SECTION 14. General Provisions.

(a) The Committee may require each participant acquiring Stock pursuant to an Award under the Plan to represent to and agree with the Company in writing that the participant is acquiring the Stock without a view to distribution thereof. The certificates for such shares may include any legend which the Committee deems appropriate to reflect any restrictions on transfer.

All shares of Stock or other securities delivered under the Plan shall be subject to such stop-transfer orders and other restrictions as the Committee may deem advisable under the rules, regulations and other requirements of the Securities and Exchange Commission, any stock exchange upon which the Stock is then listed, and any applicable federal or state securities laws, and the Committee may cause a legend or legends to be put on any certificates for such shares to make appropriate reference to such restrictions.

(b) Nothing contained in this Plan shall prevent the Board from adopting other or additional compensation arrangements, subject to shareholder approval if such approval is required; and such arrangements may be either generally applicable or applicable only in specific cases.

(c) Neither the adoption of the Plan, nor its operation, nor any document describing, implementing or referring to the Plan, or any part thereof, shall confer upon any participant under the Plan any right to continue in the employ, or as a director, of the Company or any Subsidiary or Affiliate, or shall in any way affect the right and power of the Company or any Subsidiary or Affiliate to terminate the employment, or service as a director, of any participant under the Plan at any time with or without assigning a reason therefor, to the same extent as the Company or any Subsidiary or Affiliate might have done if the Plan had not been adopted.


(d) For purposes of this Plan, a transfer of a participant between the Company and its Subsidiaries and Affiliates shall not be deemed a termination of employment.

(e) No later than the date as of which an amount first becomes includable in the gross income of the participant for federal income tax purposes with respect to any Award under the Plan, the participant shall pay to the Company, or make arrangements satisfactory to the Committee regarding the payment of, any federal, state or local taxes or other items of any kind required by law to be withheld with respect to such amount. Subject to the following sentence, unless otherwise determined by the Committee, withholding obligations may be settled with Stock, including unrestricted Stock previously owned by the participant or Stock that is part of the Award that gives rise to the withholding requirement. Notwithstanding the foregoing, any election by a Section 16 participant to settle such tax withholding obligation with Stock that is part of such Award shall be subject to approval by the Committee, in its sole discretion. The obligations of the Company under the Plan shall be conditional on such payment or arrangements and the Company and its Subsidiaries and Affiliates shall, to the extent permitted by law, have the right to deduct any such taxes from any payment of any kind otherwise due to the participant.

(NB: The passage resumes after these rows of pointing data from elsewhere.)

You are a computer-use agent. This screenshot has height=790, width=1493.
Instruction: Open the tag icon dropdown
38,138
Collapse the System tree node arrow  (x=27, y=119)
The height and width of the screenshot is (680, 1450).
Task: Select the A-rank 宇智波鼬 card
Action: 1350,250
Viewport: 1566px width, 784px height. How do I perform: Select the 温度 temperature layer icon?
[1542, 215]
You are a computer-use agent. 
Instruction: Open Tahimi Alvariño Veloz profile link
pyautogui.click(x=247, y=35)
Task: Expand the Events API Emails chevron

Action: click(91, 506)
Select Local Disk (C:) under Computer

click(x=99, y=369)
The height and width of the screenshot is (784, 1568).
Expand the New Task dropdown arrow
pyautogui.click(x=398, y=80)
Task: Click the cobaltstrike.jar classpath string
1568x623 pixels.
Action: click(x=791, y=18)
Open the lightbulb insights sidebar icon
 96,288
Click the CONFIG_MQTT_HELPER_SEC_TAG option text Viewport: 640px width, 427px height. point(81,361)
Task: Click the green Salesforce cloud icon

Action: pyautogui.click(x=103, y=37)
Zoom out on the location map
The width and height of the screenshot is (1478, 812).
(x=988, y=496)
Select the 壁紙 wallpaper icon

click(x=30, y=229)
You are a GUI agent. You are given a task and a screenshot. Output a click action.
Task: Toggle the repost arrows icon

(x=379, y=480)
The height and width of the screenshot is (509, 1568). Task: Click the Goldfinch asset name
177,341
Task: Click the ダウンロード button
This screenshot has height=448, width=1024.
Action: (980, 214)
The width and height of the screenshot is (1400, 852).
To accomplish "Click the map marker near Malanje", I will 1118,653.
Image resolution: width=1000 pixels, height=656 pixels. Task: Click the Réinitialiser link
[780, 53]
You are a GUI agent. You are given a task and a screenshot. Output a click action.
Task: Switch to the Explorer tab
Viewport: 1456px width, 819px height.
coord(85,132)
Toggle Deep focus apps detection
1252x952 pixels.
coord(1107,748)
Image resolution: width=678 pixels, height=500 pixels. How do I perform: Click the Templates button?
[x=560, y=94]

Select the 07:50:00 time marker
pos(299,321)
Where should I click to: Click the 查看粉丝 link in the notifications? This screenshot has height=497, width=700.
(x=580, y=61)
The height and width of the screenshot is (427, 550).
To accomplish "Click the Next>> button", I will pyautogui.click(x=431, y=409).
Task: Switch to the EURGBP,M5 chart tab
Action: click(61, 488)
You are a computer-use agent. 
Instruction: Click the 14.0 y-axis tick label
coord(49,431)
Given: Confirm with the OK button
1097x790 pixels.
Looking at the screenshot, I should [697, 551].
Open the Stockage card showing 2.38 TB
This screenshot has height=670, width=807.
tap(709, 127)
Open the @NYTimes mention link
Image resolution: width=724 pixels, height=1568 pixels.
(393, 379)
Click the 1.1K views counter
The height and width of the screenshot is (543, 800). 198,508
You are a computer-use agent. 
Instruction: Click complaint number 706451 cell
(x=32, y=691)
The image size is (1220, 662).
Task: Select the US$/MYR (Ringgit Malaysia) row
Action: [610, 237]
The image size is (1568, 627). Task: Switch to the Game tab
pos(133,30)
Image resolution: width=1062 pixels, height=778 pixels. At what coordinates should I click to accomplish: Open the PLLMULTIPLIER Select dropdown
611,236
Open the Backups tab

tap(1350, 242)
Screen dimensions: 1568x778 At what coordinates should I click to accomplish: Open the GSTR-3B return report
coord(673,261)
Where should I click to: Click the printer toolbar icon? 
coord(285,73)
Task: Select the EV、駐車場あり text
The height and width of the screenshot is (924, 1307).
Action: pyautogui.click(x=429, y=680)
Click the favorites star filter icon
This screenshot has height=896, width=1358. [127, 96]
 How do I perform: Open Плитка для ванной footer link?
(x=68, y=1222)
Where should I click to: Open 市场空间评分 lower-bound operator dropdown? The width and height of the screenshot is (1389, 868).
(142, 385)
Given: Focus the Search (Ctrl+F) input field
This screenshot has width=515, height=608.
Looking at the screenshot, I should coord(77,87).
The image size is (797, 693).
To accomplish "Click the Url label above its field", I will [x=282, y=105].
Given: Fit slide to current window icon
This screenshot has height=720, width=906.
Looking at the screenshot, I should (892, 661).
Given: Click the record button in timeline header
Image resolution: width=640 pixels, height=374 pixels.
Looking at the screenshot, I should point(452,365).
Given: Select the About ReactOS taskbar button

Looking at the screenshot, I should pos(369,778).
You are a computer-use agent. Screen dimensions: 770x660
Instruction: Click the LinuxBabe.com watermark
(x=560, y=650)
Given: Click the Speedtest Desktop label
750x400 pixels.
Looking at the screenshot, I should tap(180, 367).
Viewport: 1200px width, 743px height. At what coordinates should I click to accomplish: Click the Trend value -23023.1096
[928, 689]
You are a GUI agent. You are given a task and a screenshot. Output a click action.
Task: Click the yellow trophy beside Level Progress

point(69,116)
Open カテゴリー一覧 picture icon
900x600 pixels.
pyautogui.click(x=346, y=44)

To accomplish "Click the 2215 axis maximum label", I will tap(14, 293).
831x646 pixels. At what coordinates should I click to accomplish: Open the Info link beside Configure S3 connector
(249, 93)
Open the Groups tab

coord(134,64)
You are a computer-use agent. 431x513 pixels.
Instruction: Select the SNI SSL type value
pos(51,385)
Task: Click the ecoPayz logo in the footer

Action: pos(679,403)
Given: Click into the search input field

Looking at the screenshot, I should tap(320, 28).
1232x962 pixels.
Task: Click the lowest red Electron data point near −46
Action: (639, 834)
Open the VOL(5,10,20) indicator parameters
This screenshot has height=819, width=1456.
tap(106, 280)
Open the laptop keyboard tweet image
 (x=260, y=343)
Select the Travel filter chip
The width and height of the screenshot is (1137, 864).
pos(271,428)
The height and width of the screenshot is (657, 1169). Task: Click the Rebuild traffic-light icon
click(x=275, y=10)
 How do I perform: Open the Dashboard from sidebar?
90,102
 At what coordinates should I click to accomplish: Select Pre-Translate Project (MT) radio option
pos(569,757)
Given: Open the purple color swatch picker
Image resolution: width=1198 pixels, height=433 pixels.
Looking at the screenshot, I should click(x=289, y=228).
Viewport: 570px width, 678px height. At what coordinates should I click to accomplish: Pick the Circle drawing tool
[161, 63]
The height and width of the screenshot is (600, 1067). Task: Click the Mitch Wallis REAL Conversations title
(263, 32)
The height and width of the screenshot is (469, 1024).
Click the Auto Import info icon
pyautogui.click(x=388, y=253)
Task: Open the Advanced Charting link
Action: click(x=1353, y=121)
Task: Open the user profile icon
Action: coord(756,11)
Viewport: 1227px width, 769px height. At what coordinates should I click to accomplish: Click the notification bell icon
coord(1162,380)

(f) The actual or deemed reinvestment of dividends or dividend equivalents in additional Restricted Stock (or in Deferred Stock or other types of Awards) at the time of any dividend payment shall only be permissible if sufficient shares of Stock are available under Section 3 for such reinvestment (taking into account then outstanding Stock Options, Stock Purchase Rights and other Plan Awards).

(g) The Plan, all Awards made and actions taken thereunder and any agreements relating thereto shall be governed by and construed in accordance with the laws of the State of Ohio.

(h) All agreements entered into with participants pursuant to the Plan shall be subject to the Plan.

(i) The provisions of Awards need not be the same with respect to each participant.

SECTION 15. Shareholder Approval; Effective Date of Plan.

The Plan was adopted by the Board on February 10, 1995 and is subject to approval by the holders of the Company’s outstanding Stock, in accordance with applicable law. The Plan will become effective on the date of such approval.


SECTION 16. Term of Plan.

No Award shall be granted pursuant to the Plan on or after February 10, 2005, but Awards granted prior to such date may extend beyond that date.